Retype the listing below line for line, changing nothing.

[BEGIN DATA SECTION]

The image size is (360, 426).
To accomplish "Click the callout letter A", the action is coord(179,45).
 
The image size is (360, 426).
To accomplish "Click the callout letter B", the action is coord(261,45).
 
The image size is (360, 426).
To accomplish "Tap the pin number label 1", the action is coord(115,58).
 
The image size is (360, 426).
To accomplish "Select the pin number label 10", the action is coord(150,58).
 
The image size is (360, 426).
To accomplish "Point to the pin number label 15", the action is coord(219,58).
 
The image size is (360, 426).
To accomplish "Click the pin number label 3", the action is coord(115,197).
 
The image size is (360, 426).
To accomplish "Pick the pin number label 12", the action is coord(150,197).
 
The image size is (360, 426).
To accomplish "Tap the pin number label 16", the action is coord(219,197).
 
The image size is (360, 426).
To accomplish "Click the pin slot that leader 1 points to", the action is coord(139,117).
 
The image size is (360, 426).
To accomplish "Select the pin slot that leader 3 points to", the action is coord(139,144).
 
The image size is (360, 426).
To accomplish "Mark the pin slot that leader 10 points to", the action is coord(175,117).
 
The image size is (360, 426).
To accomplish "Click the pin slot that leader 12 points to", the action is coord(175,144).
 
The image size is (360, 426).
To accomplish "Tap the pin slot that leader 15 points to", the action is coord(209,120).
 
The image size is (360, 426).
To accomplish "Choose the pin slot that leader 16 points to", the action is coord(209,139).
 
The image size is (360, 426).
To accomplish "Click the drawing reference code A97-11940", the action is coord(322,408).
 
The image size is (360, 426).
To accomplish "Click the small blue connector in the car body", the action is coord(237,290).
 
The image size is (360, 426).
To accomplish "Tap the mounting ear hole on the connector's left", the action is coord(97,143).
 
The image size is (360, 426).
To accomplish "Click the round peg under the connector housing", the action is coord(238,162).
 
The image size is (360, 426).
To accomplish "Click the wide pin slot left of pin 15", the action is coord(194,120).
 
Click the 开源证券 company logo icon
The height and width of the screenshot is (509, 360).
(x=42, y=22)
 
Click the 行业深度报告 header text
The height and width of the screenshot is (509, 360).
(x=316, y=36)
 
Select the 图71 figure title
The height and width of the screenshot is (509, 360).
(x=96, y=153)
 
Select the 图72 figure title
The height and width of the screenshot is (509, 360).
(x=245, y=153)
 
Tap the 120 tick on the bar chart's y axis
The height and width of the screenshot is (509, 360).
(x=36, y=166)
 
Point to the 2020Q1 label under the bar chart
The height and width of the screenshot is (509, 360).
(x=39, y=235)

[END DATA SECTION]

SOLUTION TO THE PROBLEM:
The image size is (360, 426).
To accomplish "Click the callout letter A", the action is coord(179,45).
 
The image size is (360, 426).
To accomplish "Click the callout letter B", the action is coord(261,45).
 
The image size is (360, 426).
To accomplish "Tap the pin number label 1", the action is coord(115,58).
 
The image size is (360, 426).
To accomplish "Select the pin number label 10", the action is coord(150,58).
 
The image size is (360, 426).
To accomplish "Point to the pin number label 15", the action is coord(219,58).
 
The image size is (360, 426).
To accomplish "Click the pin number label 3", the action is coord(115,197).
 
The image size is (360, 426).
To accomplish "Pick the pin number label 12", the action is coord(150,197).
 
The image size is (360, 426).
To accomplish "Tap the pin number label 16", the action is coord(219,197).
 
The image size is (360, 426).
To accomplish "Click the pin slot that leader 1 points to", the action is coord(139,117).
 
The image size is (360, 426).
To accomplish "Select the pin slot that leader 3 points to", the action is coord(139,144).
 
The image size is (360, 426).
To accomplish "Mark the pin slot that leader 10 points to", the action is coord(175,117).
 
The image size is (360, 426).
To accomplish "Click the pin slot that leader 12 points to", the action is coord(175,144).
 
The image size is (360, 426).
To accomplish "Tap the pin slot that leader 15 points to", the action is coord(209,120).
 
The image size is (360, 426).
To accomplish "Choose the pin slot that leader 16 points to", the action is coord(209,139).
 
The image size is (360, 426).
To accomplish "Click the drawing reference code A97-11940", the action is coord(322,408).
 
The image size is (360, 426).
To accomplish "Click the small blue connector in the car body", the action is coord(237,290).
 
The image size is (360, 426).
To accomplish "Tap the mounting ear hole on the connector's left", the action is coord(97,143).
 
The image size is (360, 426).
To accomplish "Click the round peg under the connector housing", the action is coord(238,162).
 
The image size is (360, 426).
To accomplish "Click the wide pin slot left of pin 15", the action is coord(194,120).
 
Click the 开源证券 company logo icon
The height and width of the screenshot is (509, 360).
(x=42, y=22)
 
Click the 行业深度报告 header text
The height and width of the screenshot is (509, 360).
(x=316, y=36)
 
Select the 图71 figure title
The height and width of the screenshot is (509, 360).
(x=96, y=153)
 
Select the 图72 figure title
The height and width of the screenshot is (509, 360).
(x=245, y=153)
 
Tap the 120 tick on the bar chart's y axis
The height and width of the screenshot is (509, 360).
(x=36, y=166)
 
Point to the 2020Q1 label under the bar chart
The height and width of the screenshot is (509, 360).
(x=39, y=235)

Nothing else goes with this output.